• **Material for this task**:
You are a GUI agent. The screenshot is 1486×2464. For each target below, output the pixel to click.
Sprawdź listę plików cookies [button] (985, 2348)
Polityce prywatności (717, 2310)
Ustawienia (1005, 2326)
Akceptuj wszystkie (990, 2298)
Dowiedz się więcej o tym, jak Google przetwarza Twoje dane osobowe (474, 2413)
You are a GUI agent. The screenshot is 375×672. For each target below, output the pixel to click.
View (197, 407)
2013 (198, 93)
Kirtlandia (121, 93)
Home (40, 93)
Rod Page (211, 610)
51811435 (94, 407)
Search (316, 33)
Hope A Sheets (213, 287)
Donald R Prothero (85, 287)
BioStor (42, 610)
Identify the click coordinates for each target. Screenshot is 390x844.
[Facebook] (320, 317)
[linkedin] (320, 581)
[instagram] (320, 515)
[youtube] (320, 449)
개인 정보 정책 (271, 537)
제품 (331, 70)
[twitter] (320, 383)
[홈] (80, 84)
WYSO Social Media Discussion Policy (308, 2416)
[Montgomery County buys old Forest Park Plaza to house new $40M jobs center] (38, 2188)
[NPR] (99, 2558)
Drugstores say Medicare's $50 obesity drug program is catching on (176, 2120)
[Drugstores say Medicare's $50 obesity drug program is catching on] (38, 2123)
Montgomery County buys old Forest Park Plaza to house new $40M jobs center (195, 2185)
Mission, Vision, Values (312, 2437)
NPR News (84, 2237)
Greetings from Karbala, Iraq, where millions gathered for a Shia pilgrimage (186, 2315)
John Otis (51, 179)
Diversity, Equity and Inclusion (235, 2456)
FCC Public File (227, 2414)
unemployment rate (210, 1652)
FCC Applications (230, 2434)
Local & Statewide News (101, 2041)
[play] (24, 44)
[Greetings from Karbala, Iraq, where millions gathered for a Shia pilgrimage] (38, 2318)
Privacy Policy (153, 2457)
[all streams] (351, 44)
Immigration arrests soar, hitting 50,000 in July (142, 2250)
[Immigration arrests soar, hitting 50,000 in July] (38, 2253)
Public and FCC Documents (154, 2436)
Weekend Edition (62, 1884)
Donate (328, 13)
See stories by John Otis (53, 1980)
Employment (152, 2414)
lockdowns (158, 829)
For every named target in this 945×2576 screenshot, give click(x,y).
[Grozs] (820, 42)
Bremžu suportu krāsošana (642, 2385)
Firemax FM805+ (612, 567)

• **Your goal**: Nothing in the listing should change; repeat it in full.

• **Result below**:
You are a GUI agent. The screenshot is 1486×2464. For each target below, output the pixel to click.
Sprawdź listę plików cookies [button] (985, 2348)
Polityce prywatności (717, 2310)
Ustawienia (1005, 2326)
Akceptuj wszystkie (990, 2298)
Dowiedz się więcej o tym, jak Google przetwarza Twoje dane osobowe (474, 2413)
You are a GUI agent. The screenshot is 375×672. For each target below, output the pixel to click.
View (197, 407)
2013 (198, 93)
Kirtlandia (121, 93)
Home (40, 93)
Rod Page (211, 610)
51811435 (94, 407)
Search (316, 33)
Hope A Sheets (213, 287)
Donald R Prothero (85, 287)
BioStor (42, 610)
Identify the click coordinates for each target. Screenshot is 390x844.
[Facebook] (320, 317)
[linkedin] (320, 581)
[instagram] (320, 515)
[youtube] (320, 449)
개인 정보 정책 (271, 537)
제품 (331, 70)
[twitter] (320, 383)
[홈] (80, 84)
WYSO Social Media Discussion Policy (308, 2416)
[Montgomery County buys old Forest Park Plaza to house new $40M jobs center] (38, 2188)
[NPR] (99, 2558)
Drugstores say Medicare's $50 obesity drug program is catching on (176, 2120)
[Drugstores say Medicare's $50 obesity drug program is catching on] (38, 2123)
Montgomery County buys old Forest Park Plaza to house new $40M jobs center (195, 2185)
Mission, Vision, Values (312, 2437)
NPR News (84, 2237)
Greetings from Karbala, Iraq, where millions gathered for a Shia pilgrimage (186, 2315)
John Otis (51, 179)
Diversity, Equity and Inclusion (235, 2456)
FCC Public File (227, 2414)
unemployment rate (210, 1652)
FCC Applications (230, 2434)
Local & Statewide News (101, 2041)
[play] (24, 44)
[Greetings from Karbala, Iraq, where millions gathered for a Shia pilgrimage] (38, 2318)
Privacy Policy (153, 2457)
[all streams] (351, 44)
Immigration arrests soar, hitting 50,000 in July (142, 2250)
[Immigration arrests soar, hitting 50,000 in July] (38, 2253)
Public and FCC Documents (154, 2436)
Weekend Edition (62, 1884)
Donate (328, 13)
See stories by John Otis (53, 1980)
Employment (152, 2414)
lockdowns (158, 829)
For every named target in this 945×2576 screenshot, give click(x,y).
[Grozs] (820, 42)
Bremžu suportu krāsošana (642, 2385)
Firemax FM805+ (612, 567)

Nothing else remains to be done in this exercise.